Stored items

/---

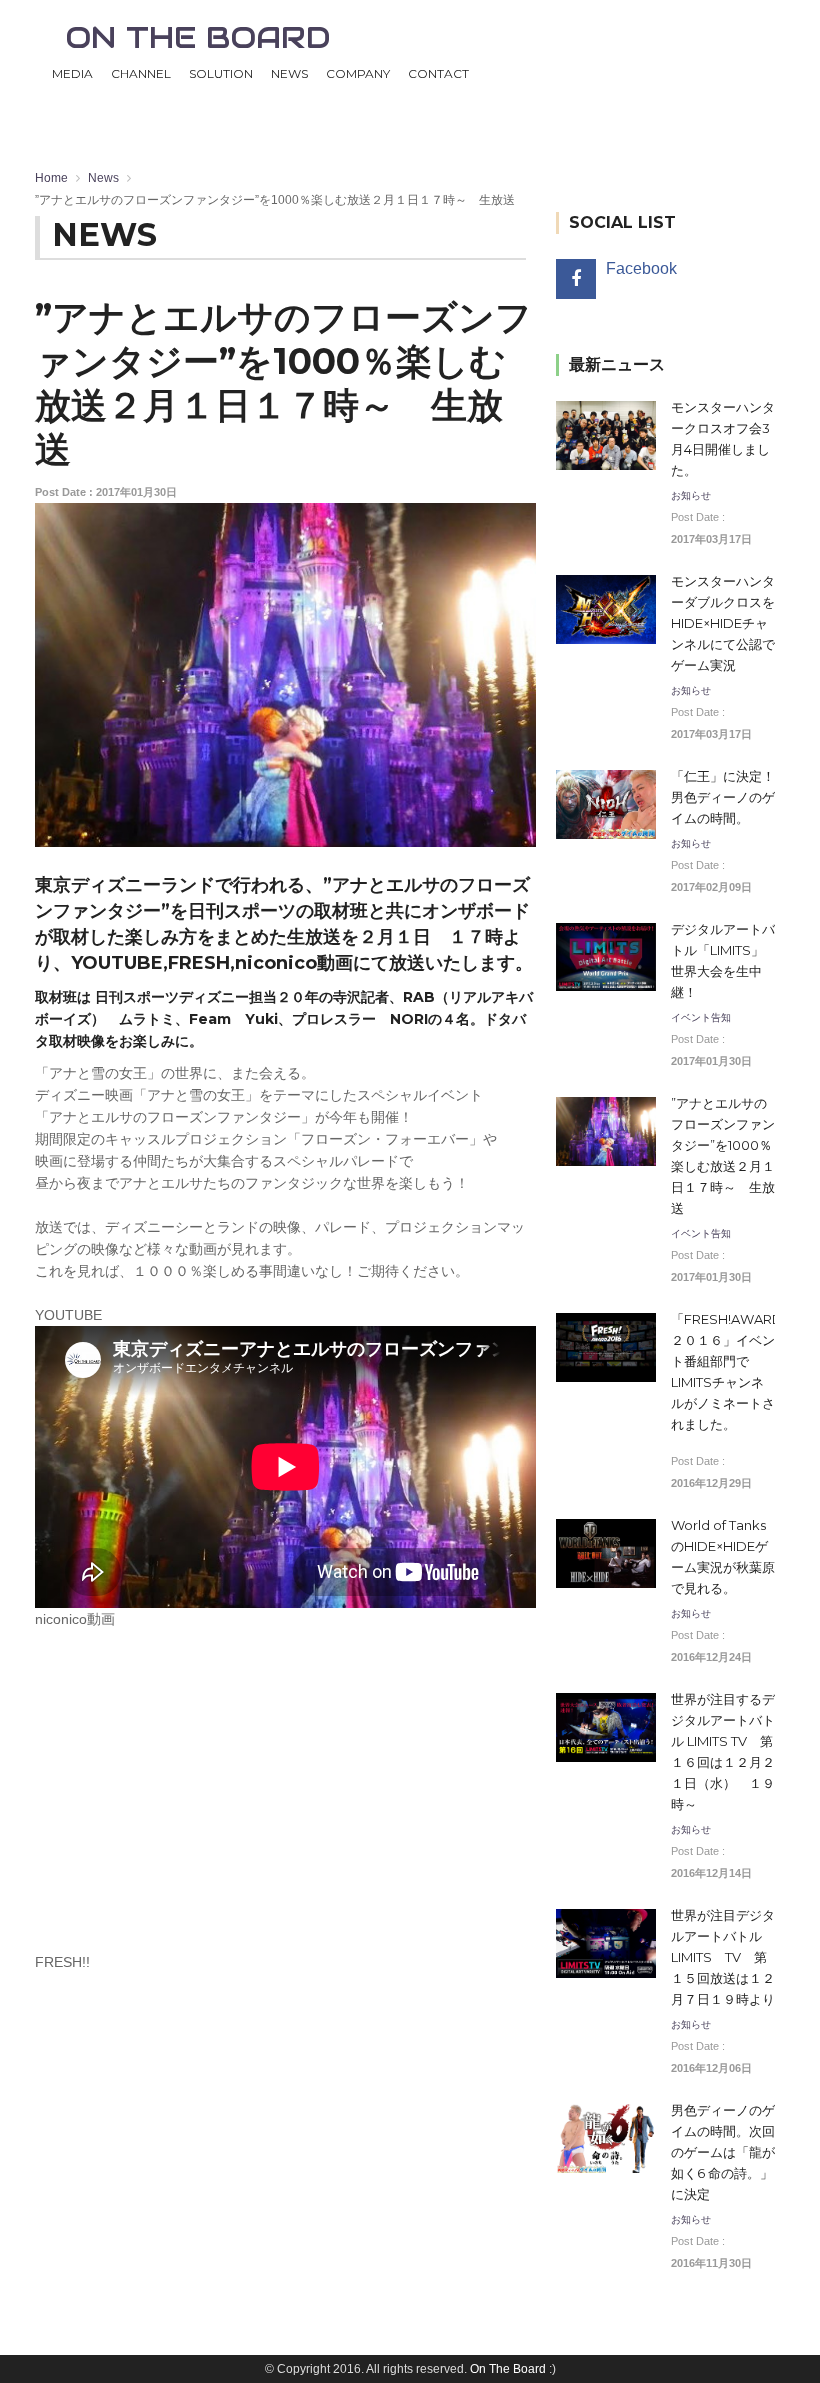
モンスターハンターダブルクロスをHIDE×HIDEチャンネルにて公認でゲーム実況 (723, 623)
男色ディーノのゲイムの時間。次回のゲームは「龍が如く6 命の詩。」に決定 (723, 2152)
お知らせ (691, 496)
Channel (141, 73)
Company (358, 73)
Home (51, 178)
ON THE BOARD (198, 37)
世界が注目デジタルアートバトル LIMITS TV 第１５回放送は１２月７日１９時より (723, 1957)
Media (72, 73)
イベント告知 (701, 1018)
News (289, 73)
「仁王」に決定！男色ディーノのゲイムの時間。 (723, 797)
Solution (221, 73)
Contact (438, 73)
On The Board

\---

Leaving out the images, return the entries above exactly as they read.

• Worked solution:
モンスターハンターダブルクロスをHIDE×HIDEチャンネルにて公認でゲーム実況 (723, 623)
男色ディーノのゲイムの時間。次回のゲームは「龍が如く6 命の詩。」に決定 (723, 2152)
お知らせ (691, 496)
Channel (141, 73)
Company (358, 73)
Home (51, 178)
ON THE BOARD (198, 37)
世界が注目デジタルアートバトル LIMITS TV 第１５回放送は１２月７日１９時より (723, 1957)
Media (72, 73)
イベント告知 (701, 1018)
News (289, 73)
「仁王」に決定！男色ディーノのゲイムの時間。 (723, 797)
Solution (221, 73)
Contact (438, 73)
On The Board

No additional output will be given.